Démarche rarissime en France, sept villages bretons ont décidé de passer à un plan « territoire 100 % énergies renouvelables et locales » d’ici 2030. Une initiative lancée par la communauté de communes du Mené, dans les Côtes-d’Armor.

Avec 6.500 habitants sur 165 km² de territoire, la communauté de communes du Mené, dans les Côtes-d’Armor, est essentiellement habitée par des agriculteurs et des employés d’un abattoir industriel. Au début des années 2000 naît l’idée de développer une filière fondée sur les énergies renouvelables. Une charte est née en juin pour fédérer les démarches initiéee sur l’ensemble de ce territoire. Une idée folle.

« Très tôt, on a pris conscience que si on voulait continuer à vivre dans ce territoire rural, il fallait se prendre en main tout seuls », explique Jacky Aignel, vice-président énergie de la communauté de communes du Mené (Côtes-d’Armor), primée pôle d’excellence rurale en 2010. « Plus de 20 % de la consommation d’énergie de la communauté devrait être produite sur le territoire par des énergies renouvelables dès 2013″, assure aujourd’hui Jacky Aignel. L’initiative est partie des réflexions d’agriculteurs s’inquiétant de leur impact environnemental et d’élus soucieux du développement économique local.

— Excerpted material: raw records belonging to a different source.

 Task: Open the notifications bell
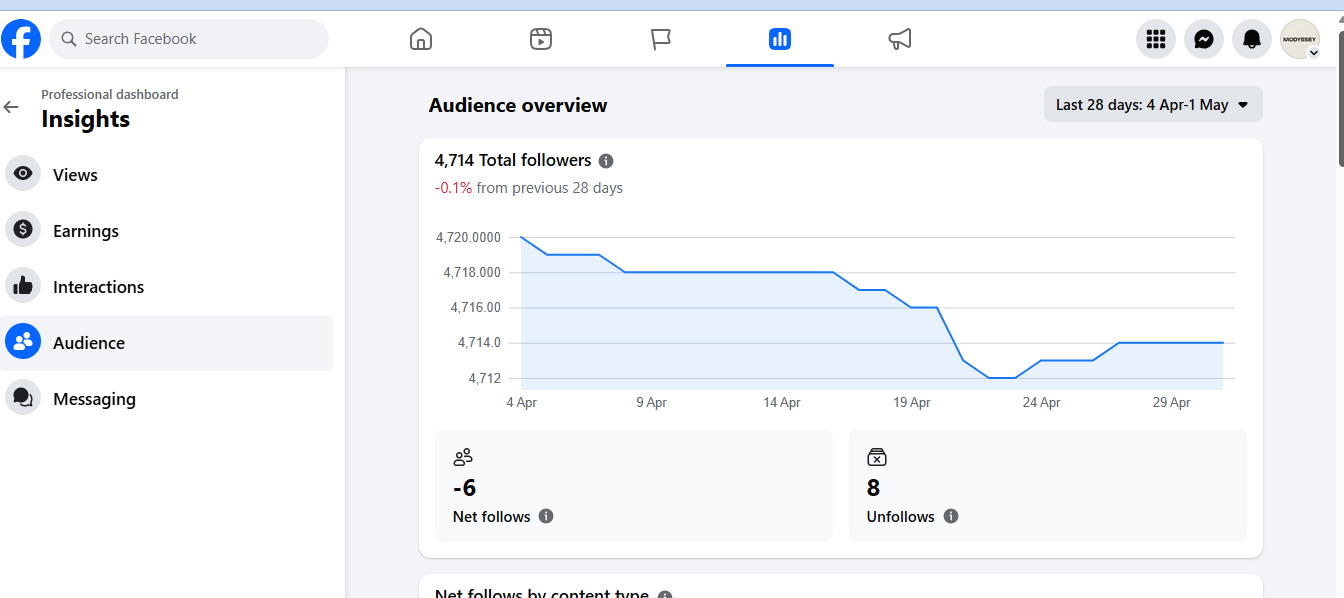coord(1252,39)
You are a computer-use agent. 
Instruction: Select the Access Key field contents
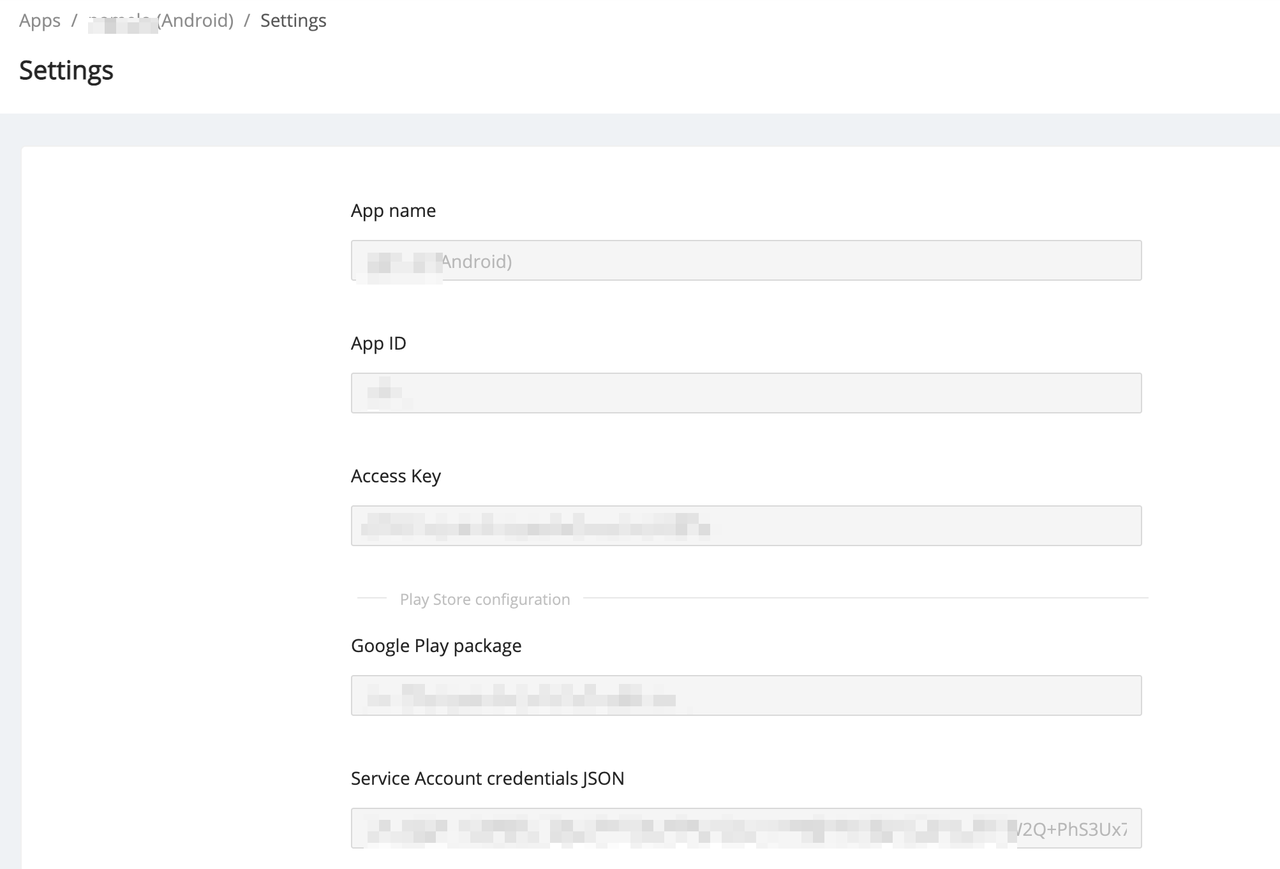[x=745, y=525]
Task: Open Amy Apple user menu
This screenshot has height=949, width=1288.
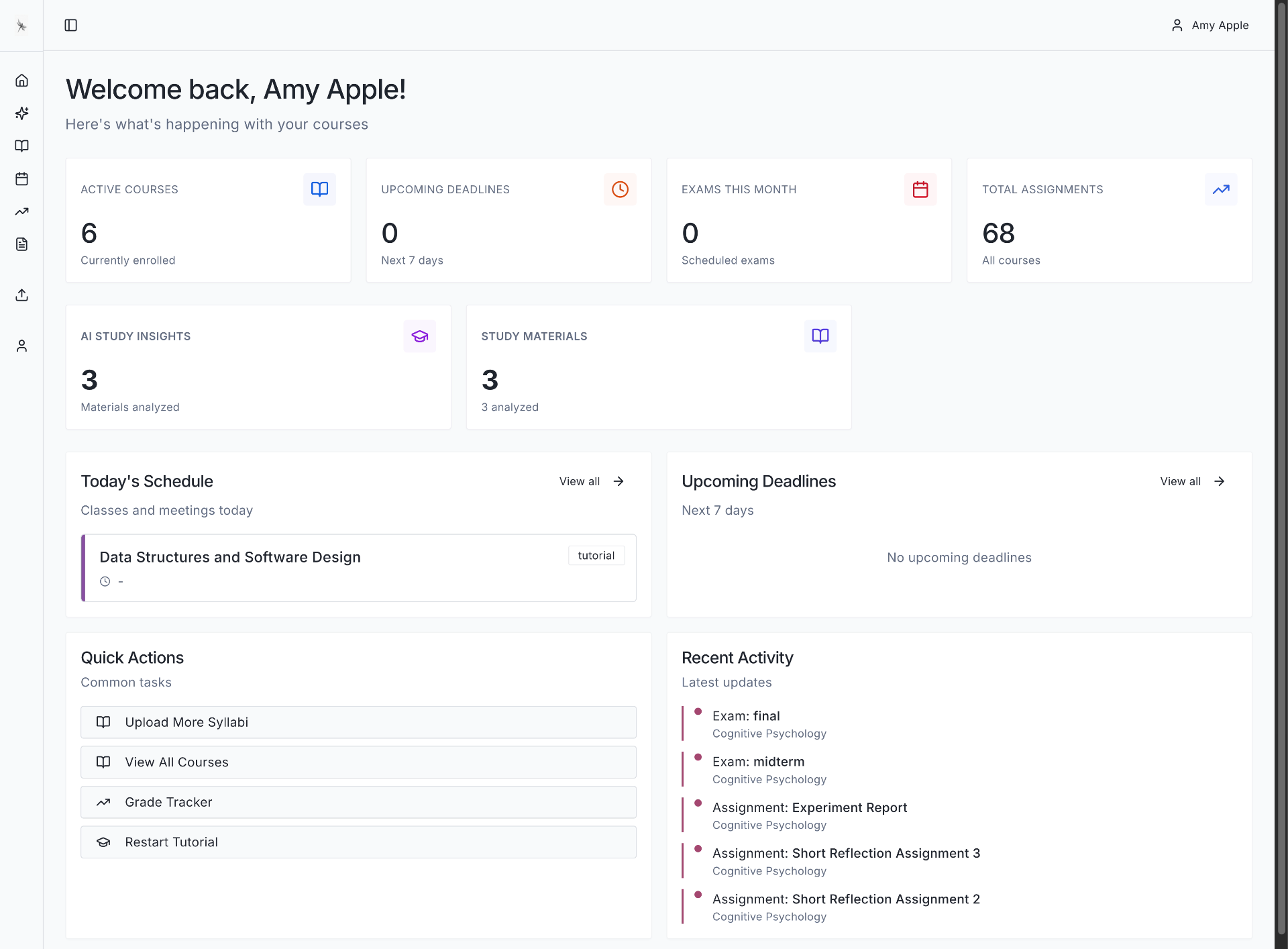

Selon Jacky Daniel, « la démarche est vitale, selon lui, pour maintenir l’activité agricole, sensible aux prix du pétrole, et diversifier le tissu économique et social de ce micro-territoire ». Dès 2005, les projets fleurissent pour diversifier le bouquet énergétique. « A l’époque, on nous prenait pour des barjots », se souvient Laurent Gaudicheau, directeur de la communauté de communes.

Se préparer à l’après-pétrole
Une huilerie de colza-carburant, Menergol, ouvre le bal en 2007 à Saint-Gouéno : pressées à froid, les graines de colza donnent une huile pouvant alimenter les moteurs diesel de tracteurs, ainsi que des tourteaux pour le bétail. « Ceux-ci sont utilisés localement par des éleveurs de vaches laitières, qui n’ont plus besoin d’importer des tourteaux de soja du Brésil », se félicite Laurent Gaudicheau. « Il est plus intéressant de vendre cette huile pour acheter du fioul mais, pour autant, si le pétrole continue à flamber, notre outil sera prêt… », assure-t-il.

Résoudre un problème environnemental
Dans deux autres communes, des chaufferies consommant du bois local alimentent les réseaux de chaleur de 4.500 m² de bâtiments publics et privés. Le système, qui permet de remplacer plus de 300 tonnes de fioul, sera généralisé à l’ensemble de la communauté de communes. Au bois provenant des forêts, les chaufferies vont ajouter, à hauteur de 20 %, le bois issu d’une plantation de saules de 15 hectares, irrigués par l’eau rejetée par la toute nouvelle usine de méthanisation Géotexia, inaugurée en juin.

« C’est la boucle vertueuse », se félicite Dominique Rocaboy, agriculteur et président de la structure. Initiée par une trentaine d’éleveurs porcins, l’usine produira 13.800 mégawatts d’électricité par an à partir de 75.000 tonnes de déchets, lisier et boues issues de la filière agroalimentaire. « D’un problème environnemental, on peut arriver à faire une économie basée sur la filière énergétique durable », analyse Laurent Gaudicheau.

Inauguration d’une pépinière d’entreprises
Les éleveurs porcins, eux, se sont engagés à ne pas augmenter leur cheptel. Toujours dans le même élan, la communauté de communes du Mené vient d’inaugurer une pépinière d’entreprises dédiées aux énergies renouvelables. On y travaille aussi sur un projet participatif de parcs éoliens d’une puissance totale de 25 mégawatts et un ensemble de 35 nouveaux logements ne générant pas de dépenses d’énergie pour les habitants.